Here is a Bank Holiday treat for you. Travel to the city of dreaming spires in the company of Washington Post columnist and Oxford Reuters Fellow John Kelly. John is spending a year in Oxford with his family studying journalism but his blog shows that he is really examining the strange and lovely way of life in an English University town.
He does a good take on the May Day morning fun at the river where the authorities try to stop students who want to commit suicide by jumping into two feet of water.
Check out his wonderful mini-documentary on the ancient ceremony of ‘beating the bounds’ which has had to become a bit more modern now the ritual takes the parishioners through Marks and Spencers.
I lived in Oxford for eight years and my children were born there so I have some affection for the place.
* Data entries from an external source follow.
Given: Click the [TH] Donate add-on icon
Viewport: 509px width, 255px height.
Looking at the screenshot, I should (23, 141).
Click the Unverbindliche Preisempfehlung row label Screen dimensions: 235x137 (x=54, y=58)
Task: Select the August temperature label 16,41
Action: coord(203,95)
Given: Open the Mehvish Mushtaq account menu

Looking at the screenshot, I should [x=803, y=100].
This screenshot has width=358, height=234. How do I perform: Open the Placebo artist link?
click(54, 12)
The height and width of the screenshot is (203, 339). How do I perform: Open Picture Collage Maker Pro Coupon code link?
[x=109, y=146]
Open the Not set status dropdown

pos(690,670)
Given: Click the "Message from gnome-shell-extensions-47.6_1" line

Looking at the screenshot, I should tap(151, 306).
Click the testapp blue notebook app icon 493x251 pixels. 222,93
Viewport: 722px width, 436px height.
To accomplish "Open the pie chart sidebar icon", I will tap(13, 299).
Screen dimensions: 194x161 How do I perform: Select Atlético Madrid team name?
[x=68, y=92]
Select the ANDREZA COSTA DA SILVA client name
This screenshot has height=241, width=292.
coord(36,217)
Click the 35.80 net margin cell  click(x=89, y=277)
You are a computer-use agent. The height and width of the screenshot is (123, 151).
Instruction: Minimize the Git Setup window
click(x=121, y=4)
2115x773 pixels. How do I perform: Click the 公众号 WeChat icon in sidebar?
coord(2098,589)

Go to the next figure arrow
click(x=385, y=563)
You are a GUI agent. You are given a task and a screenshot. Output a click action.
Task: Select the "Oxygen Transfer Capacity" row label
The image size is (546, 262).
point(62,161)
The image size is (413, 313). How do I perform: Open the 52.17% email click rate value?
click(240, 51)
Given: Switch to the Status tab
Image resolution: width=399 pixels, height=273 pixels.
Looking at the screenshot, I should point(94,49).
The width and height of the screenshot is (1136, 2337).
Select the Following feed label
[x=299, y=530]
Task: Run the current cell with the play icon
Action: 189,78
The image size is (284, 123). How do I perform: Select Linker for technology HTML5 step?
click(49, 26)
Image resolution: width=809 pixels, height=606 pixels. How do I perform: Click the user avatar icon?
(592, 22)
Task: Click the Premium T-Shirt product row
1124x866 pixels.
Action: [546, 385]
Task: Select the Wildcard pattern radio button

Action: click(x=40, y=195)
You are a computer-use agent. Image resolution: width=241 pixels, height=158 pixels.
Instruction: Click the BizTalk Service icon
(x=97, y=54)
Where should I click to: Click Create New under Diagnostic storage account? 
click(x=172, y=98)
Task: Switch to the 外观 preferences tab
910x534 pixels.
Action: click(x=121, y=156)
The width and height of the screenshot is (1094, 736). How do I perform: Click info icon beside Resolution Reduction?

Although if you are not a University person the relationship is ambivalent. In the spring sunshine with the blossom out it is one of England’s greenest and most charming of places, despite the braying privilege and self-satisfied scholasticism that lurks around every medieval corner.
Kelly is an intelligent and ironic guide to the oddness of living there and a great example of how blogging can share an experience and, I suspect, revitalise his already-excellent journalistic ability.
Thanks, Charlie. You’re right that on a day like today Oxford seems a magical place. But even IN the place it can be hard to feel OF the place. Perhaps if I was wearing a robe….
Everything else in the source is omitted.